"Gürcistan, Azerbaycan ve Türkiye ile çok yönlü işbirliğini, stratejik ortaklık ilişkilerini, bölgesel ve küresel projelerini sürdürecek." Bu, Gürcistan'ın yeni Dışişleri Bakanı Maka Bochorishvili tarafından parlamentoda yaptığı konuşmada söylendi.
Bakan, "Gürcistan, Azerbaycan ve Türkiye arasındaki üçlü işbirliği platformunun önemli bir bölgesel format olmaya devam edeceğini" vurguladı. (APA)
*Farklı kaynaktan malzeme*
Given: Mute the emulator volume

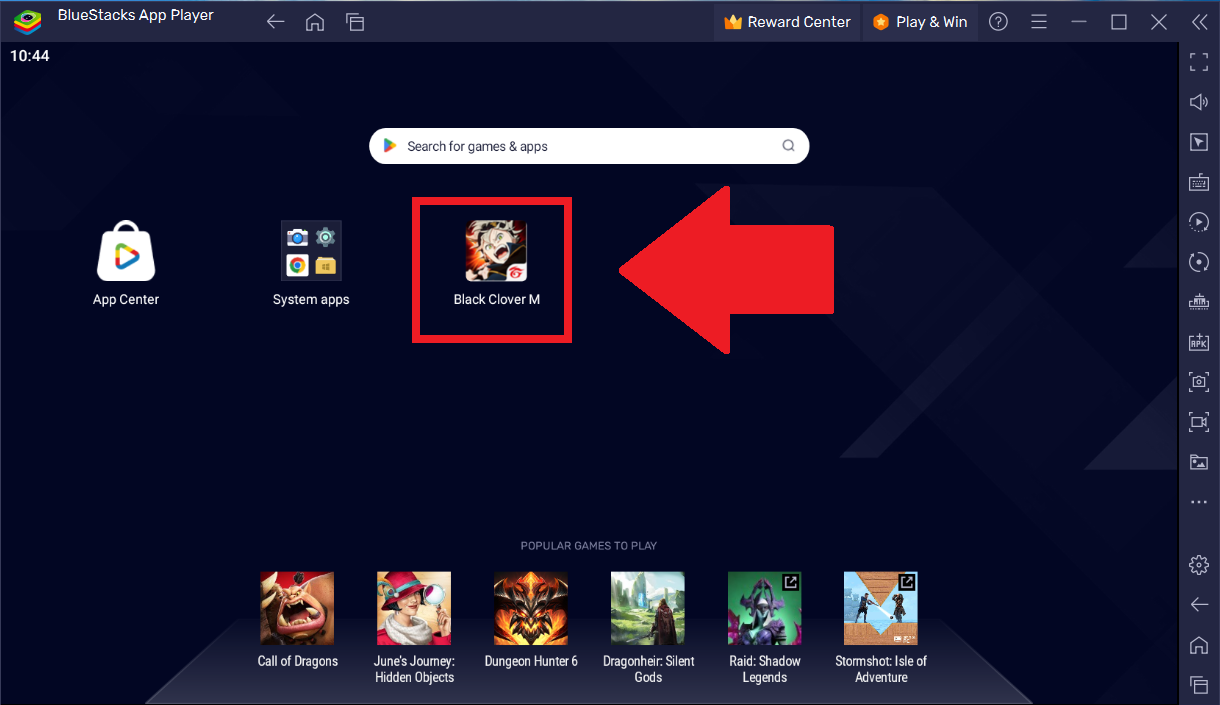Looking at the screenshot, I should pyautogui.click(x=1198, y=102).
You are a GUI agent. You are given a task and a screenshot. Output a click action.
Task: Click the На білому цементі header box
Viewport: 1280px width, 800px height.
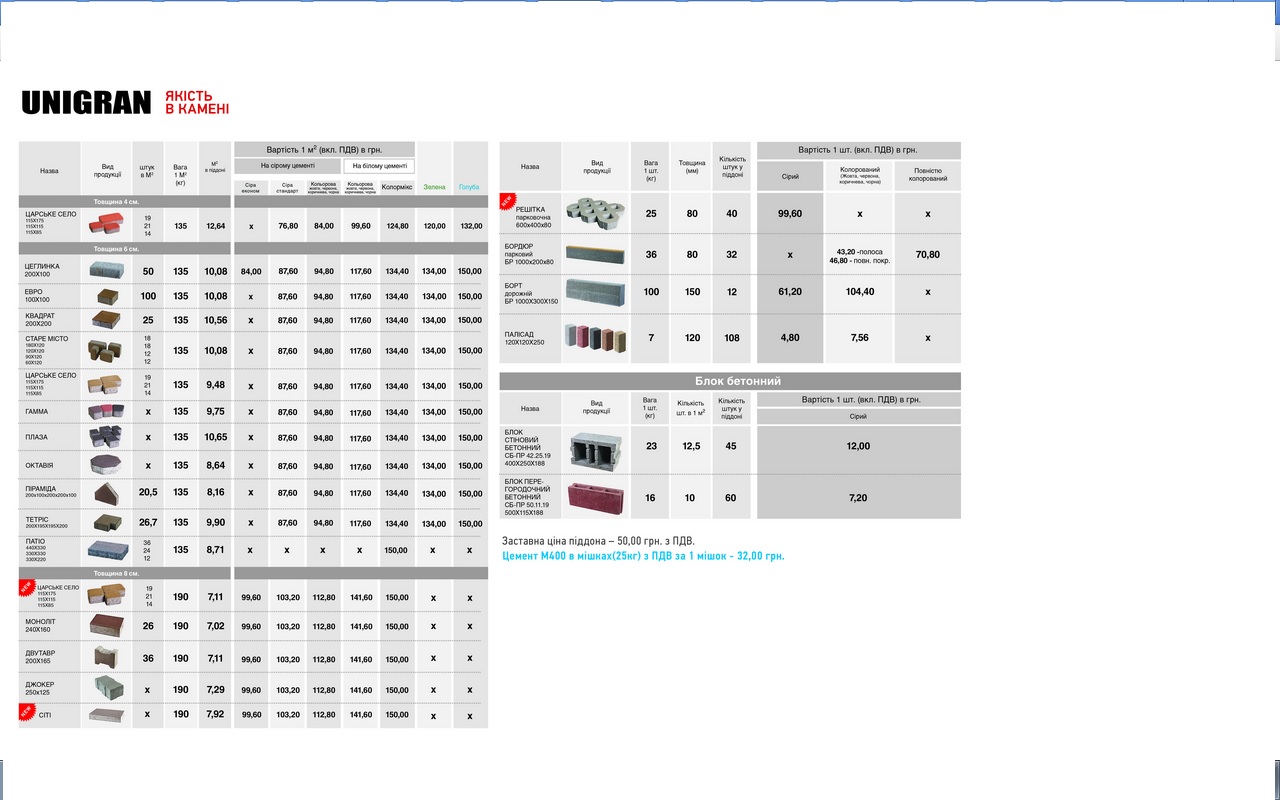(x=378, y=166)
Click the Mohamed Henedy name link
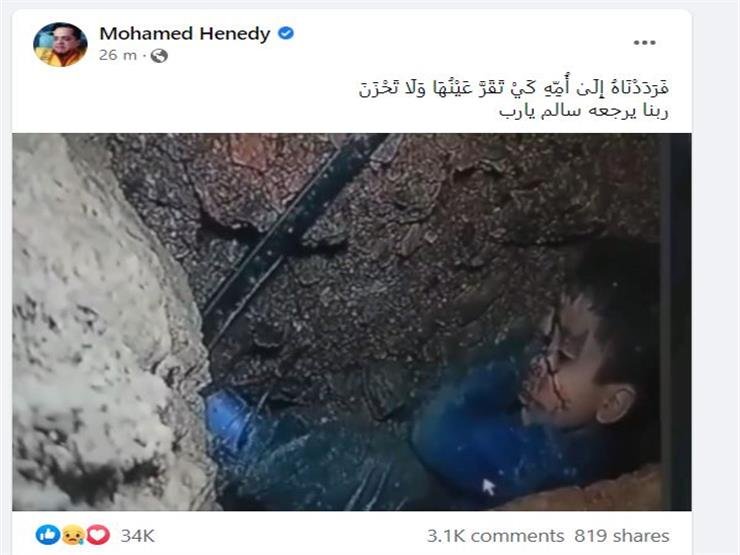Screen dimensions: 740x555 185,34
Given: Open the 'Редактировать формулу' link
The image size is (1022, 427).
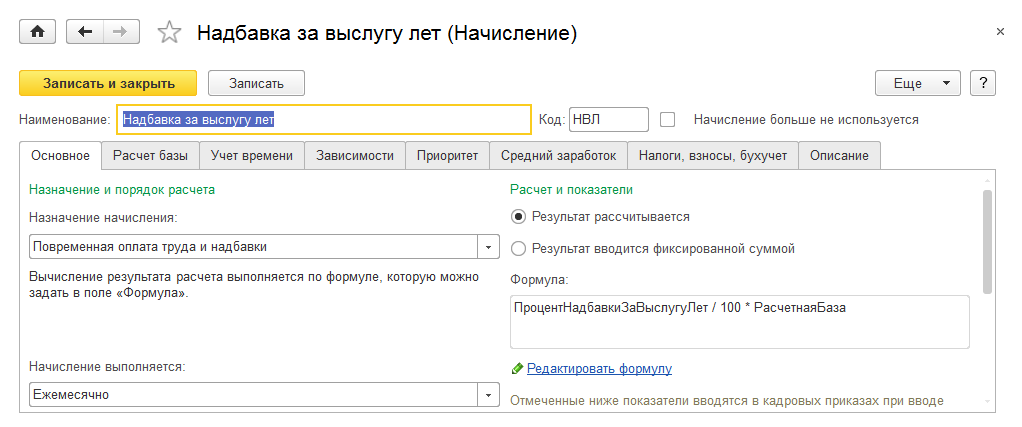Looking at the screenshot, I should [599, 369].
Maka Bochorishvili, Gürcistan'ın önümüzdeki yıllarda dengeli bir komşuluk politikası izleyeceğini ve bölgede barış ve istikrarı teşvik etme ilkelerine dayalı bir dış politika yürüteceğini kaydetti. Gürcistan'ın, tüm bölgenin çıkarına olacak şekilde komşu ülkeler arasında diyaloğu ve yapıcı işbirliğini teşvik edeceğini de sözlerine ekledi. Bochorishvili, bölgenin eşsiz potansiyelinin tam olarak kullanılması için barış ve istikrarın güçlendirilmesinin önemli olduğunu vurguladı. Gürcistan'ın bölgede tamamen yeni bir politika izlediği ve Batı'nın boyunduruğundan kurtulmaya çalıştığı açıktır. Bu aşamada Türkiye ve Azerbaycan ile iş birliğini derinleştirmesi şarttır. Gürcistan'ın Rusya ile ilişkileri normalleştirme tercihi, Azerbaycan'ın önerdiği 3+3 formatını bir kez daha gündeme getiriyor. Dışişleri Bakanlığı başkanı da buna işaret etti. Şu aşamada kolay gibi görünmese de Gürcistan, Azerbaycan ve Türkiye'nin ilk aşamada birlikte yürüteceği sürecin sonucu ne olabilir? Bölgeye neler vaat ediyor?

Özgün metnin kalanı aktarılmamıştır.